Managing Stacks with Helm

Helm allows us to locate, distribute, and manage software for Kubernetes. This part covers what Helm is, how we’ll use it, and the differences between Helm 2 and Helm 3. It also discuses Helm Charts and we find, install, and manage them.

Presentation Text

Here’s a copy of the text contained within this section of the presentation. A link to the source file can be found within each slide of the presentation.
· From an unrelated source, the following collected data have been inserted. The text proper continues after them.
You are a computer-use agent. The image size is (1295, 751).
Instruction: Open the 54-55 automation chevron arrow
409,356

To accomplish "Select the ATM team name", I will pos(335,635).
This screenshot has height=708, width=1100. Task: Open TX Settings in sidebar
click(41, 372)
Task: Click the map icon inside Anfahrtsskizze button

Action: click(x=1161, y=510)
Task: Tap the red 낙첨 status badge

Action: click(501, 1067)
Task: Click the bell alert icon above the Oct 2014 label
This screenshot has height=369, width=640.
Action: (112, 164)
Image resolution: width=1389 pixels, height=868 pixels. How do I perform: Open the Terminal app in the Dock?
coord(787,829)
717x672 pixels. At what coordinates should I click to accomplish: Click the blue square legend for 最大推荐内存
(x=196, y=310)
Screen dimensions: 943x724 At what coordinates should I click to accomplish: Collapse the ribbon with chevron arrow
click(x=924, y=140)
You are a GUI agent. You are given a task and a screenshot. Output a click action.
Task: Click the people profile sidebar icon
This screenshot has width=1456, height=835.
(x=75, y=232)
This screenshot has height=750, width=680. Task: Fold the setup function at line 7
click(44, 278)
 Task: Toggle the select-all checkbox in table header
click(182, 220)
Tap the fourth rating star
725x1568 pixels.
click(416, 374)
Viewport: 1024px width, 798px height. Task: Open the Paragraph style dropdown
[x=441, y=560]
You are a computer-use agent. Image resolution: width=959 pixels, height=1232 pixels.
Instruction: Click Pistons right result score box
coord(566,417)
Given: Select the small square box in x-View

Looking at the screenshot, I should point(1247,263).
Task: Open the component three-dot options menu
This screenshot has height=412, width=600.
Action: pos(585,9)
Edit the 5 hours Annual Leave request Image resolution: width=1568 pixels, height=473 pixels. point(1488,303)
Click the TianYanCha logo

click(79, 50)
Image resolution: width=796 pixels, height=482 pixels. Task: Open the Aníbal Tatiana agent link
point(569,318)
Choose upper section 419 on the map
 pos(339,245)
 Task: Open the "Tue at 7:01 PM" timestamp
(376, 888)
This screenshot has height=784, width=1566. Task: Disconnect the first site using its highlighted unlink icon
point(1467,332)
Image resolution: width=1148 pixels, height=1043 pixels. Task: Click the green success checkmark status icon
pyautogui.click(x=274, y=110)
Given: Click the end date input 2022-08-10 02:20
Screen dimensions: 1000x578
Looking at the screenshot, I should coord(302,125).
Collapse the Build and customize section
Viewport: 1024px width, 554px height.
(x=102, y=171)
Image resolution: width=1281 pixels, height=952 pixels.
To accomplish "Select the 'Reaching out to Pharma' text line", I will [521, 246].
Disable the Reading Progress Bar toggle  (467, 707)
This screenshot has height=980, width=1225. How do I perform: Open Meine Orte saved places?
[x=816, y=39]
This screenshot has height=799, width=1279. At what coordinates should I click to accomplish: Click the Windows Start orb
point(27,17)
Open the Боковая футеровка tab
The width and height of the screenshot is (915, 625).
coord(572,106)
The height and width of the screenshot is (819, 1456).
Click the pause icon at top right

Some formatting may have been changed.

Managing stacks with Helm

  • Helm is a (kind of!) package manager for Kubernetes
  • We can use it to:
    • find existing packages (called “charts”) created by other folks
    • install these packages, configuring them for our particular setup
    • package our own things (for distribution or for internal use)
    • manage the lifecycle of these installs (rollback to previous version etc.)
  • It’s a “CNCF graduate project”, indicating a certain level of maturity (more on that later)

From kubectl run to YAML

  • We can create resources with one-line commands (kubectl run, kubectl create deployment, kubectl expose…)
  • We can also create resources by loading YAML files (with kubectl apply -f, kubectl create -f…)
  • There can be multiple resources in a single YAML files (making them convenient to deploy entire stacks)
  • However, these YAML bundles often need to be customized (e.g.: number of replicas, image version to use, features to enable…)

Beyond YAML

  • Very often, after putting together our first app.yaml, we end up with:

    • app-prod.yaml
    • app-staging.yaml
    • app-dev.yaml
    • instructions indicating to users “please tweak this and that in the YAML”
  • That’s where using something like CUE, Kustomize, or Helm can help!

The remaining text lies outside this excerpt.